* [Exercise brief]: From the entries that follow, gather each line holding the word "computer".

====

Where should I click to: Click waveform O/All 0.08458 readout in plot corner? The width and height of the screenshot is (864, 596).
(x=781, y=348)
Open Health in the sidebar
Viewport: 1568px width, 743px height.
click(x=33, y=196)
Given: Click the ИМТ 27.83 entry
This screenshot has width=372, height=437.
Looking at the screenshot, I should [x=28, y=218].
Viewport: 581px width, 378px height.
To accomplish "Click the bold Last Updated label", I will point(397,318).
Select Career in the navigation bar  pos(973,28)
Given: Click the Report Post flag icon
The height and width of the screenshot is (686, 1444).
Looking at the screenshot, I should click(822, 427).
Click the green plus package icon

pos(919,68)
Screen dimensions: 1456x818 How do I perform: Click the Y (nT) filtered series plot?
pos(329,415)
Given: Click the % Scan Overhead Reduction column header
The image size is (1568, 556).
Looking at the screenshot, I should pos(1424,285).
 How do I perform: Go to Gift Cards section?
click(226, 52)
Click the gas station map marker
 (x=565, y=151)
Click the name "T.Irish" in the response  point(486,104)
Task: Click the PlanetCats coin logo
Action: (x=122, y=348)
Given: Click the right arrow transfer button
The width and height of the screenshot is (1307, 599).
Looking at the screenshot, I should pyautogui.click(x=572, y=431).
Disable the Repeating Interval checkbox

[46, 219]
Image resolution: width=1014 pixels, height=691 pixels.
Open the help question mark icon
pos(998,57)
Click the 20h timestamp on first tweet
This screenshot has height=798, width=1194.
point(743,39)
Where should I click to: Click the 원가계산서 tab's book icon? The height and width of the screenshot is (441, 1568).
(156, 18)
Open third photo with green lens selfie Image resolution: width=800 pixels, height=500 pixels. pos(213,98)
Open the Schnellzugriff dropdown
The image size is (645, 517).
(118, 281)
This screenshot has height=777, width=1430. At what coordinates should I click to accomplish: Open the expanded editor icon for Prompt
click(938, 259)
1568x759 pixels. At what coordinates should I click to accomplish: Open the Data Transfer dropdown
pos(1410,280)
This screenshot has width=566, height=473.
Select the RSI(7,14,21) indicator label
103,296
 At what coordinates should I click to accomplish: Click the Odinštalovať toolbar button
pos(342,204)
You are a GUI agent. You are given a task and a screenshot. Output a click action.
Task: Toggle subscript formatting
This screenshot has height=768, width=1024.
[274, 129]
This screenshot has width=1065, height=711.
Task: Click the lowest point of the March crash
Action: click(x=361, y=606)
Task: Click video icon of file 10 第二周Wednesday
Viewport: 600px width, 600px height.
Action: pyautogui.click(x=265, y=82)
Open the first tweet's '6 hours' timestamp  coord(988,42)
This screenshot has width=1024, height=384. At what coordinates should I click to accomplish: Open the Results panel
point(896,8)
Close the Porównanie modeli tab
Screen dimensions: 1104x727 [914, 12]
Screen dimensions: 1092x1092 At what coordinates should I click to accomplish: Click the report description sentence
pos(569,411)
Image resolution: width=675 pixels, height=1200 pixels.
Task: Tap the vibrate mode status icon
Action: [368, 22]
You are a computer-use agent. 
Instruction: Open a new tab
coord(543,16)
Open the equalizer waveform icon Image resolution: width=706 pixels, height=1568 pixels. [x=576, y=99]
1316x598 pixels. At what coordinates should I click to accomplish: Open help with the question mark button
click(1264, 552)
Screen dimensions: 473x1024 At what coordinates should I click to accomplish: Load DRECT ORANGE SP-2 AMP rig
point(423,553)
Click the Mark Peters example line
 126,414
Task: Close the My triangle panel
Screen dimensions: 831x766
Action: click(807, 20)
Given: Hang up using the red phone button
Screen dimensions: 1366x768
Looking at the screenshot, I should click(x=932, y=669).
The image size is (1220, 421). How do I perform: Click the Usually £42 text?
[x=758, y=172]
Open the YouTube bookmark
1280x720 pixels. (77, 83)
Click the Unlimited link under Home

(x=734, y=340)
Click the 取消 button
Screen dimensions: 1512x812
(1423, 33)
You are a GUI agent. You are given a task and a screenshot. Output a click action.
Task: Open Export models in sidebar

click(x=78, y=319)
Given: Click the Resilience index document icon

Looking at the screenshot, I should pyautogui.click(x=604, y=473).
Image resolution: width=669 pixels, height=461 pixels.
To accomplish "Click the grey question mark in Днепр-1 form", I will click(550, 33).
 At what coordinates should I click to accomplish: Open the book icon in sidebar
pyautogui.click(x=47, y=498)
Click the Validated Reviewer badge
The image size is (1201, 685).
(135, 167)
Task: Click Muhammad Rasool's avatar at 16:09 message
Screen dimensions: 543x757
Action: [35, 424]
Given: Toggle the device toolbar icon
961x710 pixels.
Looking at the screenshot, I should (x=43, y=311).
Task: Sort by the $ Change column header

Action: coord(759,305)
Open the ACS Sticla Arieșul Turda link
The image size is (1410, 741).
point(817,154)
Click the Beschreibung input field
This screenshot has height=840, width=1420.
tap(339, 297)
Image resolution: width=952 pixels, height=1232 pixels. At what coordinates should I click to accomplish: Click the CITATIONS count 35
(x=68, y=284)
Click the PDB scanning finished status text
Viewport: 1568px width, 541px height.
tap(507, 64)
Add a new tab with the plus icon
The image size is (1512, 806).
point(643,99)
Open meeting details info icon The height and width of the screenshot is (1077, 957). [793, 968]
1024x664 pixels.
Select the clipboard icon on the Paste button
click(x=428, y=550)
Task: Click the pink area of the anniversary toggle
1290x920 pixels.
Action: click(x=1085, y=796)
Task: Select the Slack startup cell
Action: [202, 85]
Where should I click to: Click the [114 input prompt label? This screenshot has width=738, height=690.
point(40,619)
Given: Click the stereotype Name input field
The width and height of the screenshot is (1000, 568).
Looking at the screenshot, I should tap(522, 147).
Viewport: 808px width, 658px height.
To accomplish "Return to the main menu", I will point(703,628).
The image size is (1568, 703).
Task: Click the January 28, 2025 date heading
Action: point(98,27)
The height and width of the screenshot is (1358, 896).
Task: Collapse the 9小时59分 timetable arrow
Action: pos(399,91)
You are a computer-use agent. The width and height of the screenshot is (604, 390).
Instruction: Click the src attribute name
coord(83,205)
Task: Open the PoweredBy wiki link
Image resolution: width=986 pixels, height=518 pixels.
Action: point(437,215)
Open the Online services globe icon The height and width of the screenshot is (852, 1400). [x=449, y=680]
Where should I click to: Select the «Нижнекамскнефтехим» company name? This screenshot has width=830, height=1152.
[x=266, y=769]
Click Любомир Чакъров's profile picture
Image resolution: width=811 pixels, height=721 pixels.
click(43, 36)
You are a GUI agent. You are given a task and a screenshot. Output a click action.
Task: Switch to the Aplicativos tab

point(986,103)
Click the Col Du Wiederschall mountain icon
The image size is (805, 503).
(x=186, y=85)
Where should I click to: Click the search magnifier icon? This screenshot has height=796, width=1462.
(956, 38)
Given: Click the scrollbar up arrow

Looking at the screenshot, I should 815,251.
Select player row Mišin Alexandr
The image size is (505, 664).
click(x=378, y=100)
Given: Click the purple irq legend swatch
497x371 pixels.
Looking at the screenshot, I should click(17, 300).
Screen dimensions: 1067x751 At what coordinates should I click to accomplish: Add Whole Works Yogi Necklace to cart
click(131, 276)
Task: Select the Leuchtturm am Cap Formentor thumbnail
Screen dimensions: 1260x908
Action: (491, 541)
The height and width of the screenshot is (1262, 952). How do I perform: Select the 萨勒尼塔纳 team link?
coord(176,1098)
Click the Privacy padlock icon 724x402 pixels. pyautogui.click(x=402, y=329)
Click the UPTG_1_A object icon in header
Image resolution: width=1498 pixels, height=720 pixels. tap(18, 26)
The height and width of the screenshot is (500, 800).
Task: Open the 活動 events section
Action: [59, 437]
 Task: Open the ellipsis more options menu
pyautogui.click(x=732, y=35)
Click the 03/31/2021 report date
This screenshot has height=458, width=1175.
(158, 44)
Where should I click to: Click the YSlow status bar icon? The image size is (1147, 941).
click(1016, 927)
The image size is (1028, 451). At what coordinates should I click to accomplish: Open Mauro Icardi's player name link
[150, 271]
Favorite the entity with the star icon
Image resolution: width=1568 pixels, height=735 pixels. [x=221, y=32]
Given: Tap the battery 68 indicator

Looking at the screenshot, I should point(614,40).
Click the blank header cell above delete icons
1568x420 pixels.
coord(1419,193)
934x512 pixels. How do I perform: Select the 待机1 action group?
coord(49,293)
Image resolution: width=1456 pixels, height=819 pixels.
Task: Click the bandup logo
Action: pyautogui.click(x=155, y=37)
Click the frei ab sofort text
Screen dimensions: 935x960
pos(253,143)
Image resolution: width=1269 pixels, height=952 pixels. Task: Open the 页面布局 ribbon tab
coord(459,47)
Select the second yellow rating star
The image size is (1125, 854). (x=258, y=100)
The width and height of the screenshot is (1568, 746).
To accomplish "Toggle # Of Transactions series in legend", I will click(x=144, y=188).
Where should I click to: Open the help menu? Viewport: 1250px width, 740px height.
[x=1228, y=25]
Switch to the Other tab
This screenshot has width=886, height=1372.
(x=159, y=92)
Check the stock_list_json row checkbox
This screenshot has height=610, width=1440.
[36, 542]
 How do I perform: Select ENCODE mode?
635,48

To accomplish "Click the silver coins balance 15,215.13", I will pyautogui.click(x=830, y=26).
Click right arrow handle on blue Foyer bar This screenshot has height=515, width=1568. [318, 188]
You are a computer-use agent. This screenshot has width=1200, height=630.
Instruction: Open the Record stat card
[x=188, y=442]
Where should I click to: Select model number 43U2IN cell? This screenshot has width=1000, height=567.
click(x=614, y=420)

====

* [Task solution]:
You are a computer-use agent. 
You are a computer-use agent. The width and height of the screenshot is (604, 390).
You are a computer-use agent. This screenshot has width=1200, height=630.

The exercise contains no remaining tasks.